Using Holoviews NdOverlay with cuDF or cupy

35 views Asked by At

I am trying to render a line plot with a dataframe of ~25000 time series samples (each with 226 time steps). I have had success using this guide on plotting large datasets with Holoviews NdOverlay:

https://holoviews.org/user_guide/Large_Data.html (specifically the multidimensional plots section)

import datashader as ds
import holoviews as hv
import holoviews.operation.datashader as hd

lines = {i: hv.Curve(cp.asarray(df.iloc[i].values)) for i in range(len(df))}
lineoverlay = hv.NdOverlay(lines)
plot = hd.datashade(lineoverlay, pixel_ratio=1, line_width=1, aggregator=ds.count()).opts(width=600) 

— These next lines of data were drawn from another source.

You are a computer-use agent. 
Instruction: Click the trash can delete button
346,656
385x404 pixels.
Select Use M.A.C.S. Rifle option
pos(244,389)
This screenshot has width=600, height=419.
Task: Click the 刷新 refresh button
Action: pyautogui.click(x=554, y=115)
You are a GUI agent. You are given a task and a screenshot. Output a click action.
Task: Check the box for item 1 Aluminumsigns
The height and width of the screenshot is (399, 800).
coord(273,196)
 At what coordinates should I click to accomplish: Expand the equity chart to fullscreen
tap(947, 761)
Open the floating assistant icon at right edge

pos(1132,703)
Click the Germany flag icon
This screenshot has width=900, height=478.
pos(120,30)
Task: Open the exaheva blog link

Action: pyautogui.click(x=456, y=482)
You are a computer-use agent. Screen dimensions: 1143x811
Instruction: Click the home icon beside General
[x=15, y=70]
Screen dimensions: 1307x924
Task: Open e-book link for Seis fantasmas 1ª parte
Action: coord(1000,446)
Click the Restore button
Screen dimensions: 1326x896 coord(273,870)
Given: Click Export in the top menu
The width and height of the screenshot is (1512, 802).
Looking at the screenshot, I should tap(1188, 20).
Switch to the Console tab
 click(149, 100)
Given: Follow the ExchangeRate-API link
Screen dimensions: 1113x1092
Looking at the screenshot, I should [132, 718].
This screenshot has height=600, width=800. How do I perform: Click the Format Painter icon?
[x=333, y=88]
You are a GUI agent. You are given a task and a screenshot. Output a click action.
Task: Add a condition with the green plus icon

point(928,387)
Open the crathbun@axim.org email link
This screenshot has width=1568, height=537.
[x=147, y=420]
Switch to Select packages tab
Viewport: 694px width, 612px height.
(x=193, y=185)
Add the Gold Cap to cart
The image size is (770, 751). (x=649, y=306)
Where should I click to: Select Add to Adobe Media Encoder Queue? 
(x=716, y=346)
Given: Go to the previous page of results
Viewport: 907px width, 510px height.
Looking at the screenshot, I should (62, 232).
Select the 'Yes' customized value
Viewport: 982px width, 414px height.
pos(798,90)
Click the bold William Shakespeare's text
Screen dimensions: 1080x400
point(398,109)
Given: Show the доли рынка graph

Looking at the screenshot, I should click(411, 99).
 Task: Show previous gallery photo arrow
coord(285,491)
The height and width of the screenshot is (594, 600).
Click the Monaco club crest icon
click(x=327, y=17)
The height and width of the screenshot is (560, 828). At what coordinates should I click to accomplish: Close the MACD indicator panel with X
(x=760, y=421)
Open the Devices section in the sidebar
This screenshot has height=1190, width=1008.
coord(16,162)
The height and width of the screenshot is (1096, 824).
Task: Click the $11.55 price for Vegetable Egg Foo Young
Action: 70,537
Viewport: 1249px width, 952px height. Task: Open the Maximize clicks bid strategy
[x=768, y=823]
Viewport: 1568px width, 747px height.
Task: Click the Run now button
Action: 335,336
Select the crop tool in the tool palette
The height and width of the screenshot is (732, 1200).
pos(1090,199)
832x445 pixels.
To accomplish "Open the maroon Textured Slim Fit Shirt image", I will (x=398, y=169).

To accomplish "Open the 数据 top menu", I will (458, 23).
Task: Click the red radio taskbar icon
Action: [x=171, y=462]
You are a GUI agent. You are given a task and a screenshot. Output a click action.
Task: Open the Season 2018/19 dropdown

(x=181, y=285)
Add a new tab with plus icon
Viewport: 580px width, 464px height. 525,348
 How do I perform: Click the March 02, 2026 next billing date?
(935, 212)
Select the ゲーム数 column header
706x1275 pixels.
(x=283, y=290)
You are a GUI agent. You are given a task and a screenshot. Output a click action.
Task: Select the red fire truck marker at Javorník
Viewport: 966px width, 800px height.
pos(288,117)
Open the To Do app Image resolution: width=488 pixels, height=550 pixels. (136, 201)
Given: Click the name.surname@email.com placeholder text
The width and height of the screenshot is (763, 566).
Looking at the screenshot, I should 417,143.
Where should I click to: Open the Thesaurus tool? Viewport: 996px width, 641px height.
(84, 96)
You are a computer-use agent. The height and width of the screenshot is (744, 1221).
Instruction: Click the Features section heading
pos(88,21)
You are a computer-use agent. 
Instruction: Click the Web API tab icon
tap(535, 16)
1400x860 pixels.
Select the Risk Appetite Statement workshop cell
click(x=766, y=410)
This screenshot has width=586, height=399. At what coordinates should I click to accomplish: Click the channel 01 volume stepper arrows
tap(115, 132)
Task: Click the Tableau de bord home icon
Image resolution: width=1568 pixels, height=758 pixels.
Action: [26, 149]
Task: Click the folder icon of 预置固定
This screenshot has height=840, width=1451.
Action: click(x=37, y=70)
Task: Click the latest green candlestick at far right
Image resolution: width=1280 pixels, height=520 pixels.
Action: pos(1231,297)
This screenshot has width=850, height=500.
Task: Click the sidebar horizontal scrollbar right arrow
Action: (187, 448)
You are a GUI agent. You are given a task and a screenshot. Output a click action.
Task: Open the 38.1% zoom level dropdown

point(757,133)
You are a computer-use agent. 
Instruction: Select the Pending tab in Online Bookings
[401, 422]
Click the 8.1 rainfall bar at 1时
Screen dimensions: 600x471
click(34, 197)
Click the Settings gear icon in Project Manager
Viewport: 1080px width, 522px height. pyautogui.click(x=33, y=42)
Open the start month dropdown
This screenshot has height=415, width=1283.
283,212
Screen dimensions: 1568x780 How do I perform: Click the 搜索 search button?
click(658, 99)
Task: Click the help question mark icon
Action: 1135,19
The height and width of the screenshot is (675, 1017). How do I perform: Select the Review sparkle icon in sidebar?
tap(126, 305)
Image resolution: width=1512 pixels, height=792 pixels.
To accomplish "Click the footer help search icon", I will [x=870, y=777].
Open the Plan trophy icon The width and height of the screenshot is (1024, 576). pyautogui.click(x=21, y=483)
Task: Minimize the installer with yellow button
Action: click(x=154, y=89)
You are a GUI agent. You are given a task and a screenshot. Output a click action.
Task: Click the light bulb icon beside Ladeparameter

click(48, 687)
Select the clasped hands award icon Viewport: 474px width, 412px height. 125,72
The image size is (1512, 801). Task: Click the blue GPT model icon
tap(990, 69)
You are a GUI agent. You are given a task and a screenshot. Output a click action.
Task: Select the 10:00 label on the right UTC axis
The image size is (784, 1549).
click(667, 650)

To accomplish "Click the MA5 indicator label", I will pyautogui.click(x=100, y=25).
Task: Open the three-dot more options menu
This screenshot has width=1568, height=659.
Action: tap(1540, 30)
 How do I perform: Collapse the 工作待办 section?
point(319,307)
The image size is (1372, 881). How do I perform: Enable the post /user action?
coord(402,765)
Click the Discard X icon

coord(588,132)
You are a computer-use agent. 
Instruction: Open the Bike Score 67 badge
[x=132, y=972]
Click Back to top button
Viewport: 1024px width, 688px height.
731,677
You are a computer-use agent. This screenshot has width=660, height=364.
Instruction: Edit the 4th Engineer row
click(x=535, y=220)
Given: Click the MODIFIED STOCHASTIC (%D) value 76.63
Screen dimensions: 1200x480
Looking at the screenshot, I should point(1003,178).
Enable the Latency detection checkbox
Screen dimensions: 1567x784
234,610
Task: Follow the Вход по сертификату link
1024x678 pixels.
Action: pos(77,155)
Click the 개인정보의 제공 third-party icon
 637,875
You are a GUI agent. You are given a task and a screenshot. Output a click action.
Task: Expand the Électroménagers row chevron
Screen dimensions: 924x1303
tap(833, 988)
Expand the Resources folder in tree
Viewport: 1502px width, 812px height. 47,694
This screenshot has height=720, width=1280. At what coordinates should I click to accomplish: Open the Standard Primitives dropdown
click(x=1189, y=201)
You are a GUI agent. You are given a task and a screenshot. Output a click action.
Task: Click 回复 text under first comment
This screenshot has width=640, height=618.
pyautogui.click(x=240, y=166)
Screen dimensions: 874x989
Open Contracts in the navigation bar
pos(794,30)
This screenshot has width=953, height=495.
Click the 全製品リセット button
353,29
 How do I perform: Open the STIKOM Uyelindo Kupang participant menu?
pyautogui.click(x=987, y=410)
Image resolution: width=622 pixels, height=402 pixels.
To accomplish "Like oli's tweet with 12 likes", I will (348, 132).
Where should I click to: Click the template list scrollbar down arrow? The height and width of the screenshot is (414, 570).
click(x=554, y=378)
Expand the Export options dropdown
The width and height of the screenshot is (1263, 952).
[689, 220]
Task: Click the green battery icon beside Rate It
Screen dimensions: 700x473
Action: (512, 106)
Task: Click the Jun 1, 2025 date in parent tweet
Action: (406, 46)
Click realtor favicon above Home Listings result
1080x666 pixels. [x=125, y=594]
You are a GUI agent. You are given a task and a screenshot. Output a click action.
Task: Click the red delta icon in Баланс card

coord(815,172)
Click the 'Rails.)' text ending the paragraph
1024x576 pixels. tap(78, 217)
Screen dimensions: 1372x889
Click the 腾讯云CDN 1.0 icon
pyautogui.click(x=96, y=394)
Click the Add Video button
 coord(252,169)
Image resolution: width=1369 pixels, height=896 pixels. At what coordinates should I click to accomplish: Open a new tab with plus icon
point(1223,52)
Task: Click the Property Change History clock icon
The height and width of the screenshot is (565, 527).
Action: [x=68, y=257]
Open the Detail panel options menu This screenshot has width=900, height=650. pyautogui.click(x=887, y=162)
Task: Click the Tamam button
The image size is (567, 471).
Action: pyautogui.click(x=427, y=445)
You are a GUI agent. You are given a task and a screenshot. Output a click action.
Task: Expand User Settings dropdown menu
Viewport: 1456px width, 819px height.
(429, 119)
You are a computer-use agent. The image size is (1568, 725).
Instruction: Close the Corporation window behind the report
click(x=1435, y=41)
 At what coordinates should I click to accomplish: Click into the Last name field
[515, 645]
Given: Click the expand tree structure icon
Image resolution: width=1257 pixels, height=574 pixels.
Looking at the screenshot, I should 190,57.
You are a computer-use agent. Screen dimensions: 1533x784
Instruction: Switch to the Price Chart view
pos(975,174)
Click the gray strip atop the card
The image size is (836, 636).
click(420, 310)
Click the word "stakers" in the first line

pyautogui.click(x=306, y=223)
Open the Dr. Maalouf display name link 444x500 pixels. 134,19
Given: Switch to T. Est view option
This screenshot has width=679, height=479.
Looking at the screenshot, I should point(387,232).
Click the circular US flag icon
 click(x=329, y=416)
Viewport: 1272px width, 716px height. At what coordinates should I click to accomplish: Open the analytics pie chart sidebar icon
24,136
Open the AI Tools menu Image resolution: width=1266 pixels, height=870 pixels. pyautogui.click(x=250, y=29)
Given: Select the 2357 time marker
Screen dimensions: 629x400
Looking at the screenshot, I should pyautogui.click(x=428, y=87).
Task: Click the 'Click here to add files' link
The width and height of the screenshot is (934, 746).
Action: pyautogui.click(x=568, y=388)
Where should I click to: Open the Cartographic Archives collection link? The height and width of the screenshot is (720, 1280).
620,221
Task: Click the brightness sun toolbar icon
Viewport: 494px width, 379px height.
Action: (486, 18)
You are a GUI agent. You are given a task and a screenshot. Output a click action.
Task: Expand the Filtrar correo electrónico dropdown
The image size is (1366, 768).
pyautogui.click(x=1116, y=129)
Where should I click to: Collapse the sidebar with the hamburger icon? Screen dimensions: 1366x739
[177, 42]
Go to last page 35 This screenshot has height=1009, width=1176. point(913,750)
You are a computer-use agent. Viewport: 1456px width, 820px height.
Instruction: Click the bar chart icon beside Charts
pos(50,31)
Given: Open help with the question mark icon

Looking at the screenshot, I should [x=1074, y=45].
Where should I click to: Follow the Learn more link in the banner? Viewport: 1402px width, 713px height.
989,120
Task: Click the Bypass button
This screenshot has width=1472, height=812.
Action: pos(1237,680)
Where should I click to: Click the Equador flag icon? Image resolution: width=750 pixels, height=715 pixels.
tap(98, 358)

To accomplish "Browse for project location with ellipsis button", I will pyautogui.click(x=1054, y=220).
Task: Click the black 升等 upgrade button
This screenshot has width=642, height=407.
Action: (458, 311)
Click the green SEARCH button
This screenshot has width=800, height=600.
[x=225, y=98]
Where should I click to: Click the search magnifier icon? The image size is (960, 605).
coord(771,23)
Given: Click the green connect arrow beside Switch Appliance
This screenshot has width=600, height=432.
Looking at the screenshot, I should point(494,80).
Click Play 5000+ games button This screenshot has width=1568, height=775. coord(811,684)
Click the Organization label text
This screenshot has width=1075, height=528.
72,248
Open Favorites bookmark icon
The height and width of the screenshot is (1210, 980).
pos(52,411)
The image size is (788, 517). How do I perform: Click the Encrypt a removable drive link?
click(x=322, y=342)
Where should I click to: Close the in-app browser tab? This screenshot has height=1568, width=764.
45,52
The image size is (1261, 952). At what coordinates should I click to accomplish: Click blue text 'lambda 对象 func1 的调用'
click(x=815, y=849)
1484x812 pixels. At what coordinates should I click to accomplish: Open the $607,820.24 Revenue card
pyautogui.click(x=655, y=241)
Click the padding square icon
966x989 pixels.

I then take the mean of the dataframe and use hv.Curve to plot this mean = hv.Curve((x, df_mean.values[0])) and overlay the two plots.

plot2 = hv.Overlay([plot, mean]).collate()

The issue is it takes an extremely long time to render so I thought I would try using the Rapids AI gpu accelerated cuDF and cupy packages. Regardless of the method I try both seems to fail on the dictionary construction.

import cuml
import cupy as cp
import cudf

df = cudf.from_pandas(df)
lines =  {i: hv.Curve(df.iloc[i].values) for i in range(len(df))}

or

lines = {i: hv.Curve(cp.asarray(df.iloc[i].values)) for i in range(len(df))}

both give the error:

holoviews.core.data.interface.DataError: None of the available storage backends were able to support the supplied data format.

Any input or other ways of going about the problem would be appreciated!

1

There are 1 answers

0
AJ_ On

There is a way to get it work, via converting the lines to a single cudf dataframe, as that's the format hv.Curve seems to work with.

Following is one way you could plot the requested charts using cudf and holoviews.

I am using the time_series() function to generate data mentioned on https://holoviews.org/user_guide/Large_Data.html.

df = cudf.DataFrame({"x"+str(i): cudf.Series(time_series(N=10000, S0=200+np.random.rand())) for i in range(num_ks)})
lines = {i: hv.Curve(df[[i]].reset_index()) for i in df.columns}
lineoverlay = hv.NdOverlay(lines, kdims='k')

enter image description here

Generating the overlaying mean line:

mean = hv.Curve(cudf.DataFrame({'x':df.mean(axis=1)}).reset_index())
hv.Overlay([lineoverlay, mean]).collate().opts(width=800)

enter image description here